-- Given entries follows --

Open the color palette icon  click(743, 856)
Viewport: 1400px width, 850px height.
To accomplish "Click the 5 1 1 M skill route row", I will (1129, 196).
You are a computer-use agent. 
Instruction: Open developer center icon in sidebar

-- Given entries concluded --
-- Given entries follows --

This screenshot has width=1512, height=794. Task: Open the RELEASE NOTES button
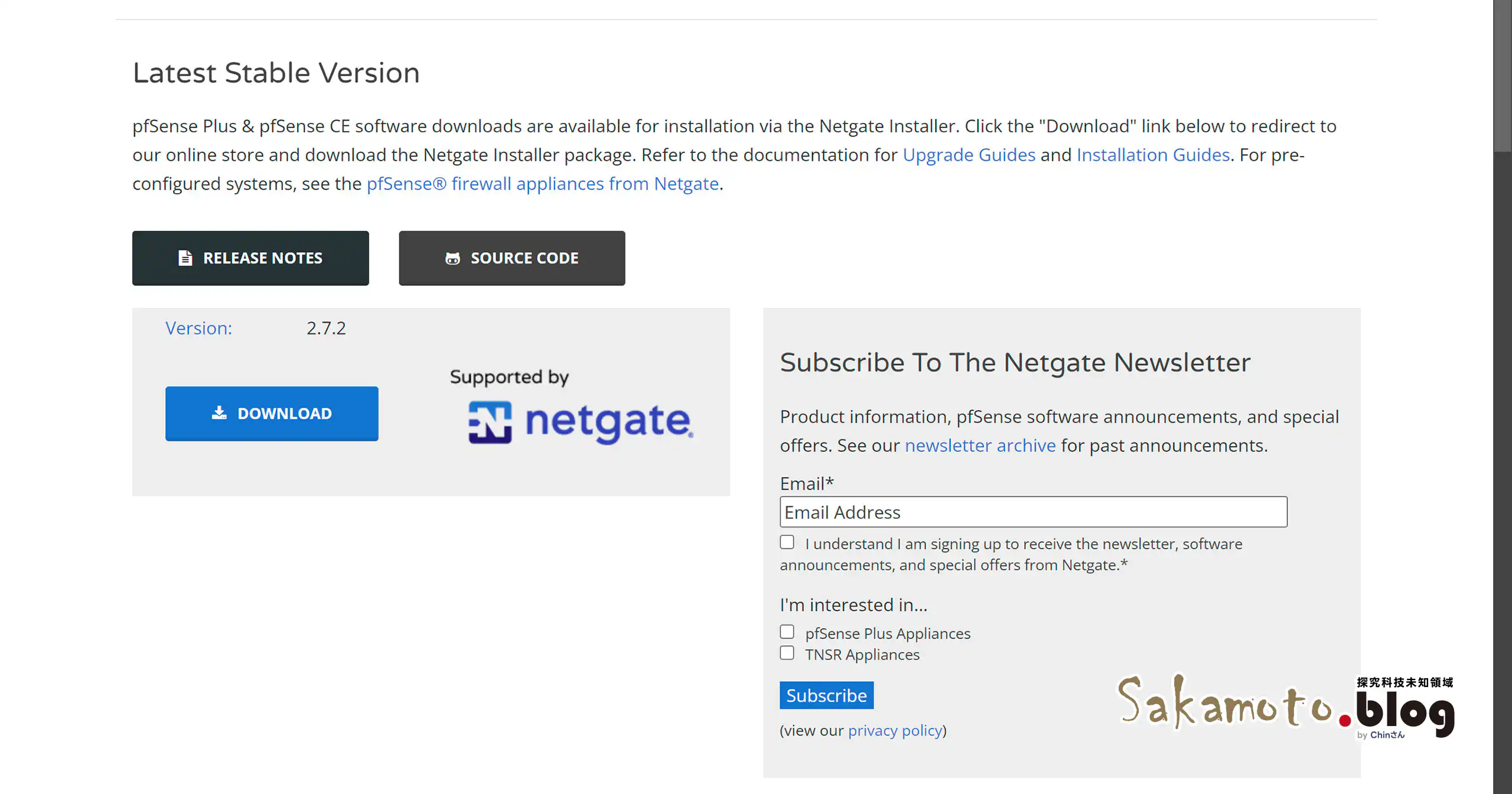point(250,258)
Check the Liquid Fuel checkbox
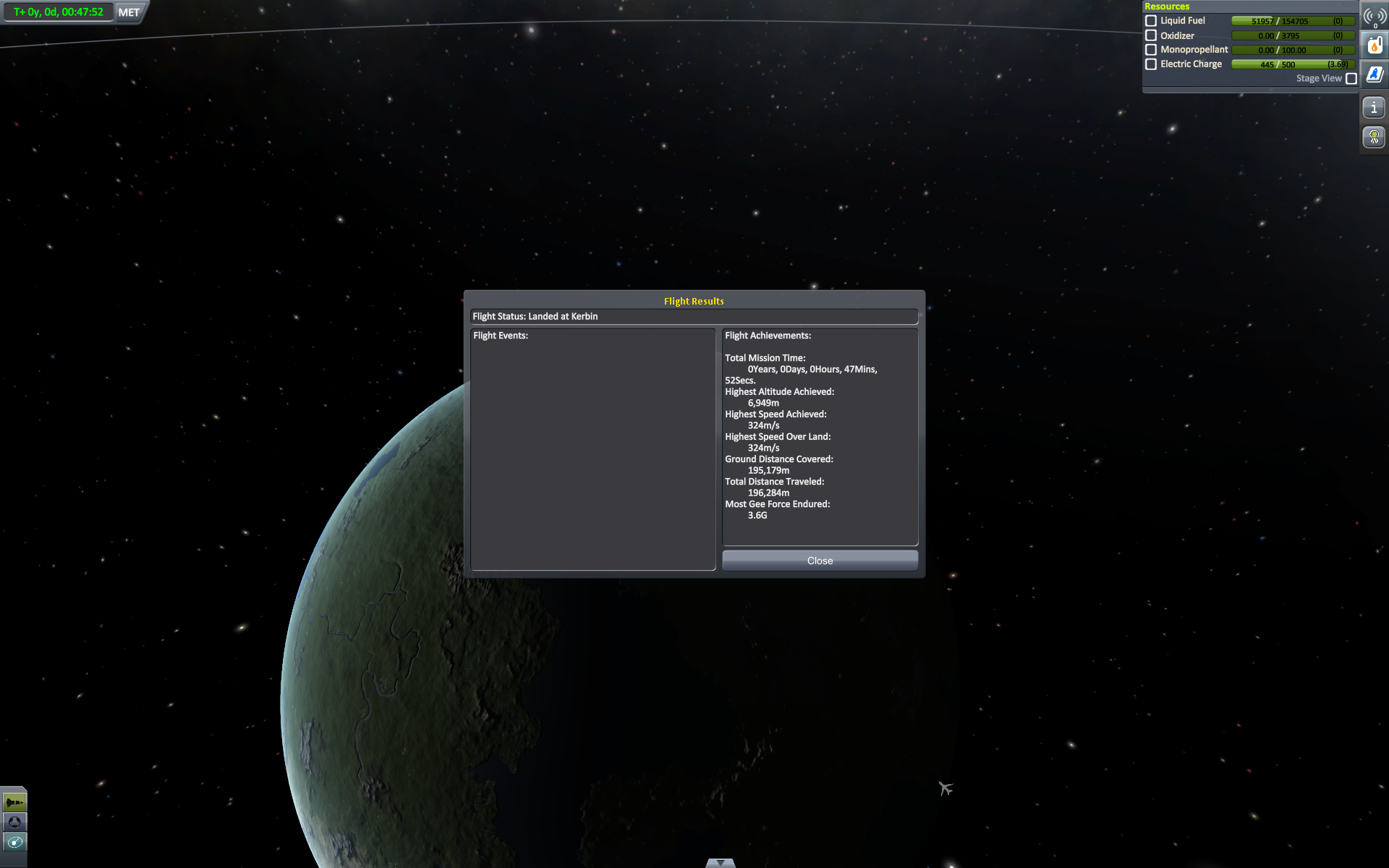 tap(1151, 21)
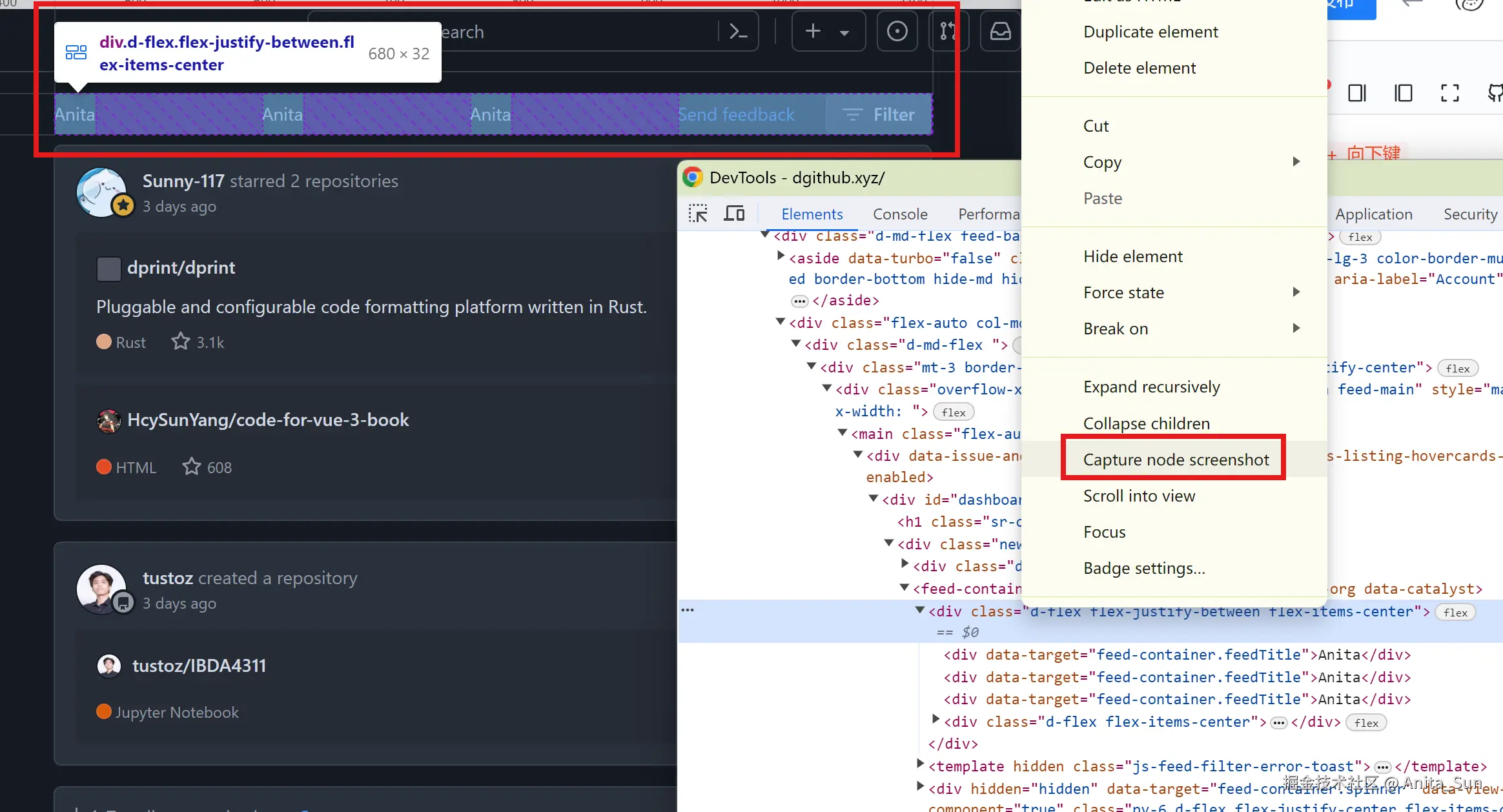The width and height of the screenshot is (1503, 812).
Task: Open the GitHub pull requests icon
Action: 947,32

-- Given entries concluded --

Activity ::
All that is needed is the exact run of lines above from the line containing "Open the color" through the line containing "Instruction: Open developer", both of them included.

Response area ::
Open the color palette icon  click(743, 856)
Viewport: 1400px width, 850px height.
To accomplish "Click the 5 1 1 M skill route row", I will (1129, 196).
You are a computer-use agent. 
Instruction: Open developer center icon in sidebar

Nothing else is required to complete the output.